* Begin *

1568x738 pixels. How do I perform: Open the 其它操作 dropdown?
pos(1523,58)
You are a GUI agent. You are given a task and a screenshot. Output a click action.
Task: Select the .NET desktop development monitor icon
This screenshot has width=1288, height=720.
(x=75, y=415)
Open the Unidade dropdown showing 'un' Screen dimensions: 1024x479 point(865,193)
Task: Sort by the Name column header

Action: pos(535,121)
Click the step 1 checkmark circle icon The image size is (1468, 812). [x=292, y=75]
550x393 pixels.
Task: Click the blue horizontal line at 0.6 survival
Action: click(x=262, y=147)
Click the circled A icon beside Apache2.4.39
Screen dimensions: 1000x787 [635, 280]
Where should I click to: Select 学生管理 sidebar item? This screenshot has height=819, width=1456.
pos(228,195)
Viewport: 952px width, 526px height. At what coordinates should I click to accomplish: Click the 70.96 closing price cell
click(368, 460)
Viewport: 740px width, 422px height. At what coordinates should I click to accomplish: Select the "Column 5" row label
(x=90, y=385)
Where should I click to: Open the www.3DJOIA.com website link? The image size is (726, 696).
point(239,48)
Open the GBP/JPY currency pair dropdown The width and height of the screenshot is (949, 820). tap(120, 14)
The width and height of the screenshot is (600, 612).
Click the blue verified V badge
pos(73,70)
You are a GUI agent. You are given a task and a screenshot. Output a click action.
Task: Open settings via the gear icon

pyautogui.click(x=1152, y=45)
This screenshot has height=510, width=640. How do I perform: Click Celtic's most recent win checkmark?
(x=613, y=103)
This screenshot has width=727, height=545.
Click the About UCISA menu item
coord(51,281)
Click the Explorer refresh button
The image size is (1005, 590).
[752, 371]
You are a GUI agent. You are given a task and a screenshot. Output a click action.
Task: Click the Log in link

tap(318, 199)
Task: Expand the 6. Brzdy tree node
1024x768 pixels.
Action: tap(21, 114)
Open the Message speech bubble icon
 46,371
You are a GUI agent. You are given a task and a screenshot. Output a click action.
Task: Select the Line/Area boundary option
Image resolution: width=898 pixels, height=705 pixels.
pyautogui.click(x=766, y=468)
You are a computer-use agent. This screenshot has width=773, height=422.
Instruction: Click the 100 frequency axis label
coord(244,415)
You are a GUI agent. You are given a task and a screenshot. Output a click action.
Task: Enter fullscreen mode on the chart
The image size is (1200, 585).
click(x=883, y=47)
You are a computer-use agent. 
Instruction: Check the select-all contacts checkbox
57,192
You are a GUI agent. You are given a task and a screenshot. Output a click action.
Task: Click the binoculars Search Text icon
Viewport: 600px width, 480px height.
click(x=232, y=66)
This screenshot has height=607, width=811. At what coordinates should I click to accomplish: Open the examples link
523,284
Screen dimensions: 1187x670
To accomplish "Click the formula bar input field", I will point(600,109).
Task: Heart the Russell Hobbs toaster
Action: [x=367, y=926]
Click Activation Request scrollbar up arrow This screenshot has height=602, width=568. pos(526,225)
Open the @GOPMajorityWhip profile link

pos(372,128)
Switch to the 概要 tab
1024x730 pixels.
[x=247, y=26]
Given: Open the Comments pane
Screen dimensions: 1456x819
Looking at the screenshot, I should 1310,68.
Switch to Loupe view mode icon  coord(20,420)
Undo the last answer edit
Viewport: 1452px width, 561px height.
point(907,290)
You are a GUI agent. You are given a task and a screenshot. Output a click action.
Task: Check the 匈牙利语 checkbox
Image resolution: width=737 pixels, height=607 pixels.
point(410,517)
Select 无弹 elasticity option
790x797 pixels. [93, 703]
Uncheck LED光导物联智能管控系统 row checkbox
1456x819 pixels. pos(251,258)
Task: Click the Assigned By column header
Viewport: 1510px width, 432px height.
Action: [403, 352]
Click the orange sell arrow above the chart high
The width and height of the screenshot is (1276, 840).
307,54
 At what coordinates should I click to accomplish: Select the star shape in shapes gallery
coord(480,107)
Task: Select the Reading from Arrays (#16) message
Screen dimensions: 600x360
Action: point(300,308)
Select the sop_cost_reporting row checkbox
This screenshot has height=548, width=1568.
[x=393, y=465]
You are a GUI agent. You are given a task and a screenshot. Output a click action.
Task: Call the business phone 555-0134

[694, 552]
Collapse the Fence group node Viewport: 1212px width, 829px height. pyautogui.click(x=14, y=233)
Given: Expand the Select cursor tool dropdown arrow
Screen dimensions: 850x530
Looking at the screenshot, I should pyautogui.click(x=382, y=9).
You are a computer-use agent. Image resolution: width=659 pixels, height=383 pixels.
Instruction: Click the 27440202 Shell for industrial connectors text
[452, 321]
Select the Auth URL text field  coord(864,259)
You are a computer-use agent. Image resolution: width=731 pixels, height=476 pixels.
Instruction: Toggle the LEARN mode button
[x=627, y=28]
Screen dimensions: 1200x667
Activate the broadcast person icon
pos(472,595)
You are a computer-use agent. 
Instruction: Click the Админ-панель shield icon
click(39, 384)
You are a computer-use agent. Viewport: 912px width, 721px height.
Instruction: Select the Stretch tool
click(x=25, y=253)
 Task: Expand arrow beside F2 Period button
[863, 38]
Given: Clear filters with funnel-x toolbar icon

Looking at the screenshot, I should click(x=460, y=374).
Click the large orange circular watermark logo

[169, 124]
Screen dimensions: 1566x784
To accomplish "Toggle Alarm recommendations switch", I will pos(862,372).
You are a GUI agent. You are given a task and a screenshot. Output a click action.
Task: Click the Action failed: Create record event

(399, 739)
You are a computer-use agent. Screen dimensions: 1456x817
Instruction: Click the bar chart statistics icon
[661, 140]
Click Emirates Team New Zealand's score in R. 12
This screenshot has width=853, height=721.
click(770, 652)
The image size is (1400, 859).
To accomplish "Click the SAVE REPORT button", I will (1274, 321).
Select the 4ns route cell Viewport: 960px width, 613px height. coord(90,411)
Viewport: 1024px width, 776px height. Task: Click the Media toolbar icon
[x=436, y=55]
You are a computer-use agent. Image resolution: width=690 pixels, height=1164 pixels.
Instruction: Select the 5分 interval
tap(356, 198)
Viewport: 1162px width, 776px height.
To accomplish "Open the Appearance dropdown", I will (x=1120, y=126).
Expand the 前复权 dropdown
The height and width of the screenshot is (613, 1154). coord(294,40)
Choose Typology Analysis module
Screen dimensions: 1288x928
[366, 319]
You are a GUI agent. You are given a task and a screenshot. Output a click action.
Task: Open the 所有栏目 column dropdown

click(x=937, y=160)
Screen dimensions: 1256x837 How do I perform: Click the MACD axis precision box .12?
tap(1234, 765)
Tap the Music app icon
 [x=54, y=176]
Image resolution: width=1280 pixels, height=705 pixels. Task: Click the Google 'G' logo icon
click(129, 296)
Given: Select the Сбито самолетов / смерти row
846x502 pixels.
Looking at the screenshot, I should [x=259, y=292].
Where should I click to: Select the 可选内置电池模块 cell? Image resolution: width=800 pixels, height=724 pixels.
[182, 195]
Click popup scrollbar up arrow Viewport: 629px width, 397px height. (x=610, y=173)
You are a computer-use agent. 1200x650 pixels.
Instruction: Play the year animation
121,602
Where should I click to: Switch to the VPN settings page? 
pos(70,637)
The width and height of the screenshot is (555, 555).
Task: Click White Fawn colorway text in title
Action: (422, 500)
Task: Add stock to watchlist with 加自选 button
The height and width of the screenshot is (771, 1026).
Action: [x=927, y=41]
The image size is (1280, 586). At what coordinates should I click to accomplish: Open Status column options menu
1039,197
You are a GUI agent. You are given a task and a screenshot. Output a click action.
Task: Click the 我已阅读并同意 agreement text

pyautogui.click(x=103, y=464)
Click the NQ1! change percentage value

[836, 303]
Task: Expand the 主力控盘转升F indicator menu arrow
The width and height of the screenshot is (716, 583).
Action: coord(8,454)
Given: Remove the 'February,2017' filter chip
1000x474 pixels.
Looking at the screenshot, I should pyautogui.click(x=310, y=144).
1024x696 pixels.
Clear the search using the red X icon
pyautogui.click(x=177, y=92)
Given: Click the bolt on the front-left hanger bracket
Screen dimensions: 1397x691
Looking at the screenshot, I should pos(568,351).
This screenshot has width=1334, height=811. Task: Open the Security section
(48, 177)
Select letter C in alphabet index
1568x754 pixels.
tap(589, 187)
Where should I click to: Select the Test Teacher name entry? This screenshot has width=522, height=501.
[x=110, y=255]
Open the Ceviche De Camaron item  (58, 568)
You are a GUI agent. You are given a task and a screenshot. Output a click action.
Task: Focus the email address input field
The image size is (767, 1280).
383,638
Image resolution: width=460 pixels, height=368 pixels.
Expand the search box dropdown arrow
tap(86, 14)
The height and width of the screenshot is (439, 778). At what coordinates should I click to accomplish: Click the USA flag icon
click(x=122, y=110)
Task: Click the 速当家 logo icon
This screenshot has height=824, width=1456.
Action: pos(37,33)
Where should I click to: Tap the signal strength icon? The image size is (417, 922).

* End *

EXERCISE DETAILS: Pick out each line of the entries above that contains the word "logo", and copy those lines in full.

EXERCISE ANSWER:
Click the large orange circular watermark logo
Image resolution: width=1280 pixels, height=705 pixels. Task: Click the Google 'G' logo icon
Task: Click the 速当家 logo icon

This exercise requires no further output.